What is a Frenectomy?
Even if you've never heard of the frenula, you rely on these little bits of tissue to execute vital processes on a daily basis. Frenula are the thinly stretched muscles that connect the upper gums to the upper lip and the tongue to the floor of the mouth. A person may experience "lip tie" or "tongue tie" if the frenula are too short. This can make eating and speaking more difficult. This is particularly problematic for children and infants, who may experience dietary deficiencies as well as problems with speech. Gum recession and gapped teeth are more prone to develop in those who have these conditions. A tongue tie can even affect the correct development of the jaw bones in a developing infant. We can treat these issues with a frenectomy, which is performed by our team of board-certified periodontists on staff.

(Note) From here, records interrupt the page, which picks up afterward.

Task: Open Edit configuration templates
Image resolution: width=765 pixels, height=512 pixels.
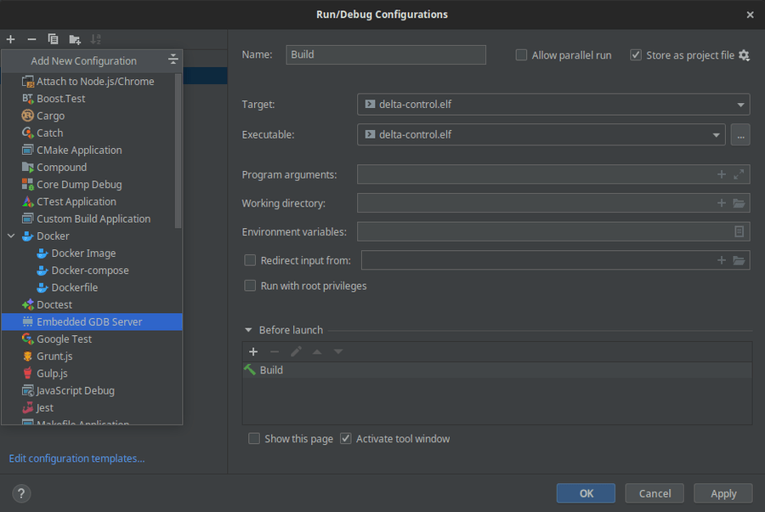Action: (76, 458)
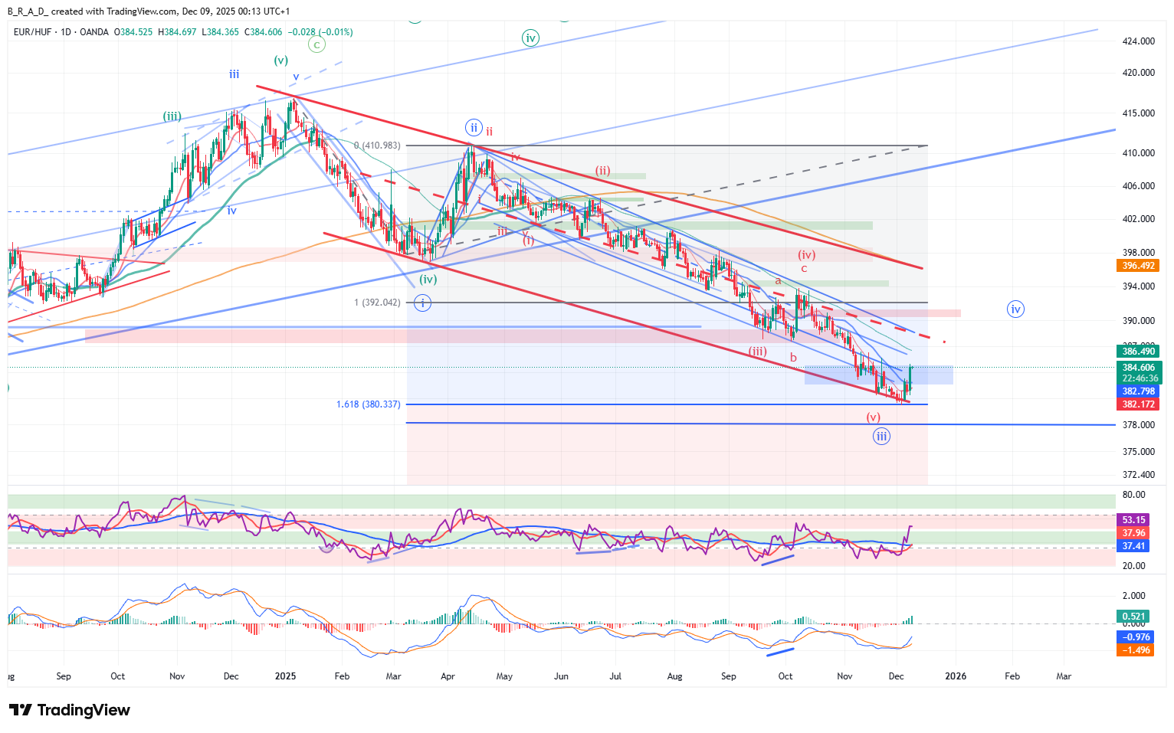This screenshot has width=1174, height=733.
Task: Click the blue circled ii wave marker
Action: (474, 128)
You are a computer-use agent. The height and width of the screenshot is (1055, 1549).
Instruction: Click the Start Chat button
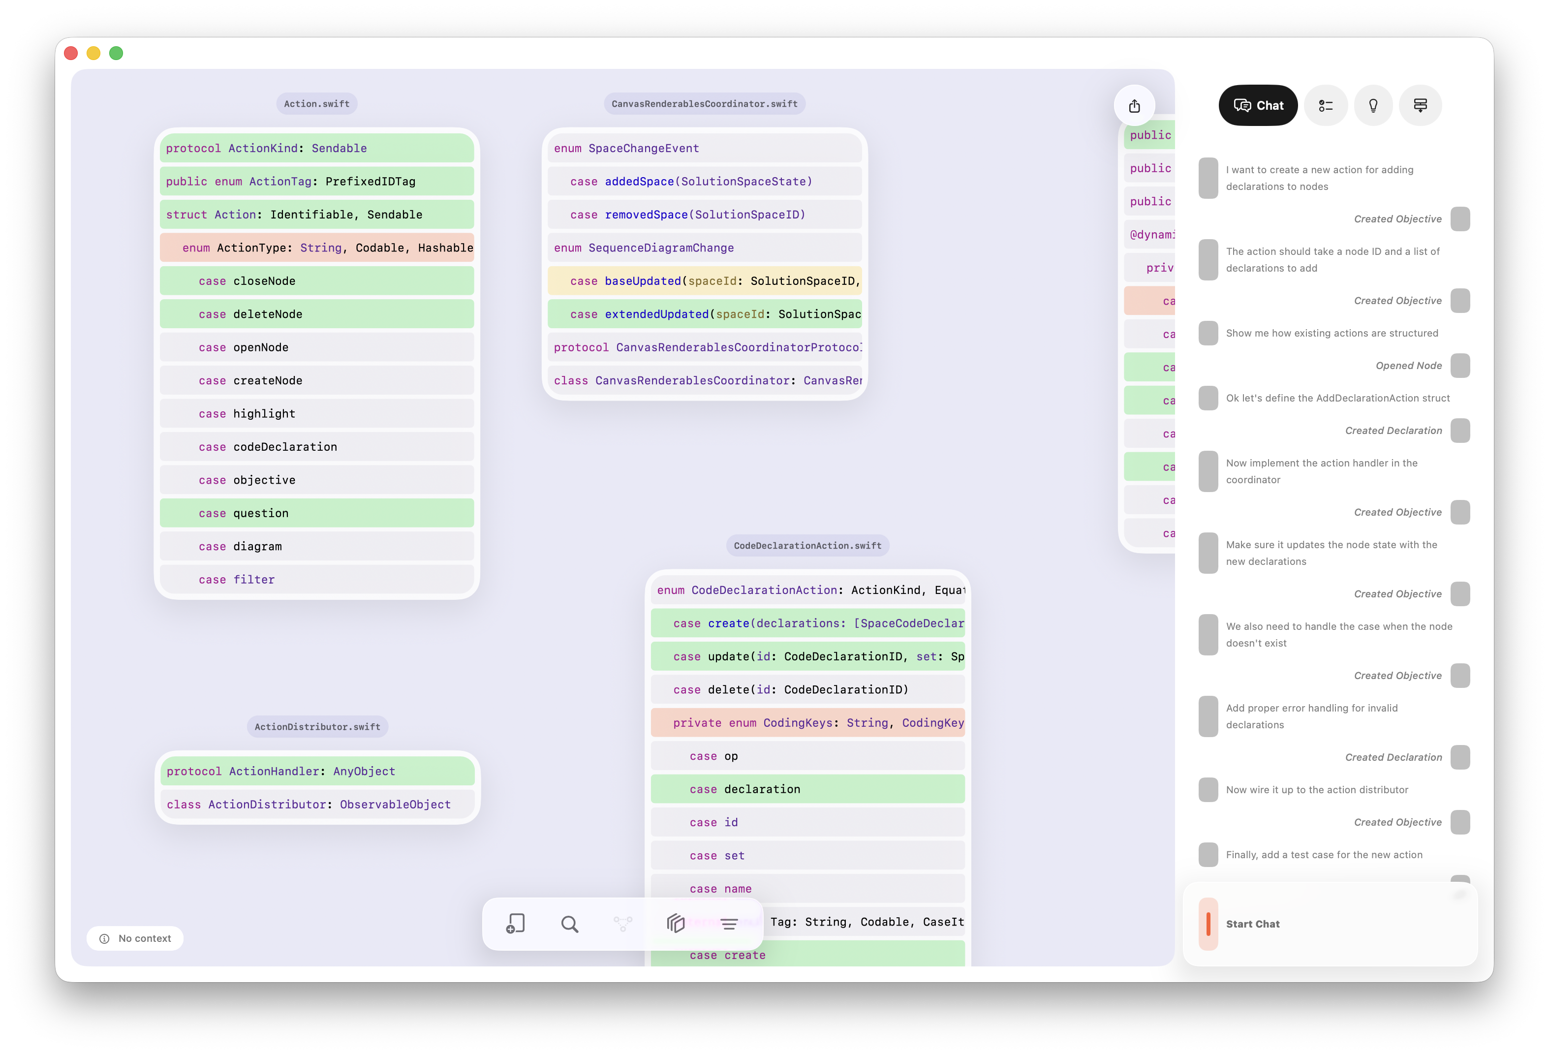point(1253,924)
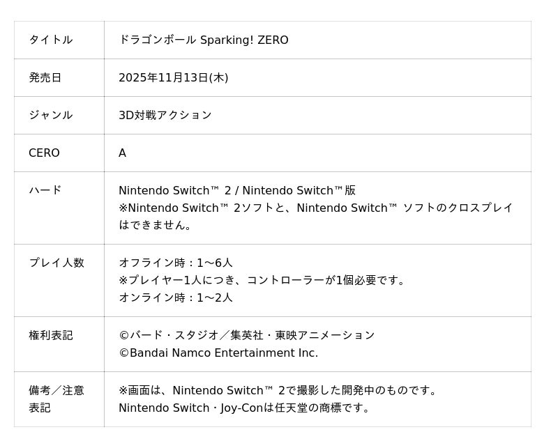
Task: Click the タイトル row label
Action: [x=50, y=40]
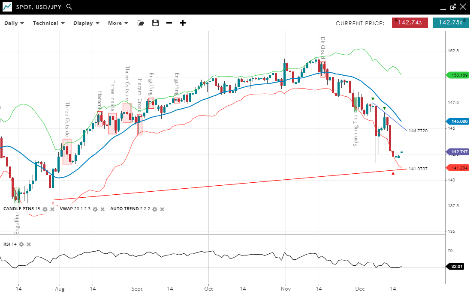The image size is (470, 294).
Task: Open RSI indicator settings gear
Action: [x=21, y=244]
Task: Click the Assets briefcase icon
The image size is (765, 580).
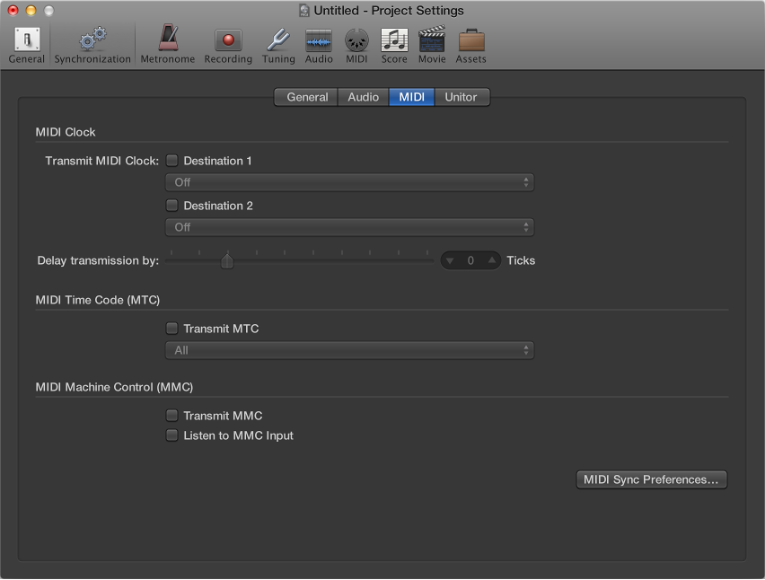Action: (x=470, y=40)
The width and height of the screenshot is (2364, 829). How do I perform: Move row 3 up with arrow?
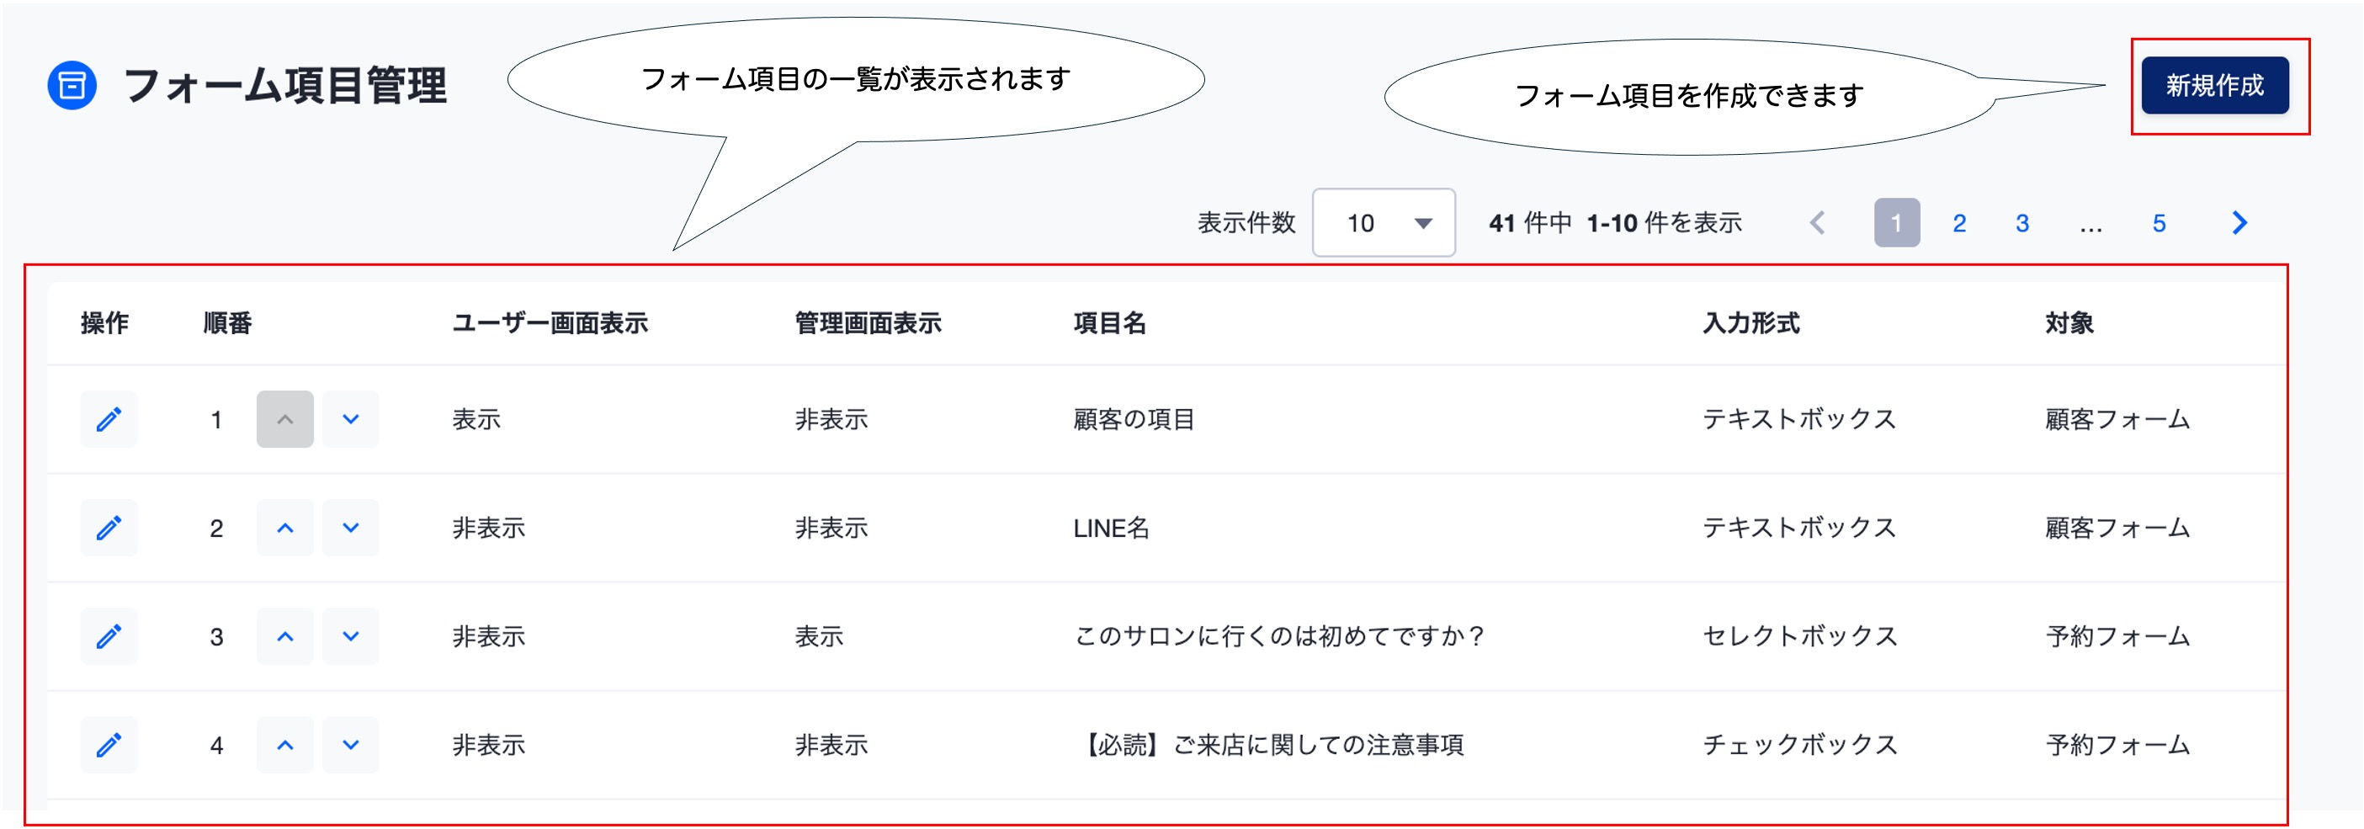click(284, 636)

What To Expect With Frenectomy Procedure
A frenectomy is a simple but successful soft tissue procedure that restores the entire range of motion to the lips and tongue. The lingual frenectomy and the maxillary labial frenectomy are two types of frenectomies performed by our surgical specialists. During a lingual frenectomy, we numb the tongue before making an incision to detach the tongue from the floor of the mouth. With the maxillary labial frenectomy, we first numb the area of the upper lip and upper gums before removing the connecting frenulum. We stitch up the incision after either treatment and give it time to recover. Both are relatively simple procedures that will allow you or a loved one to resume normal daily activities without additional pain, concern, or difficulty!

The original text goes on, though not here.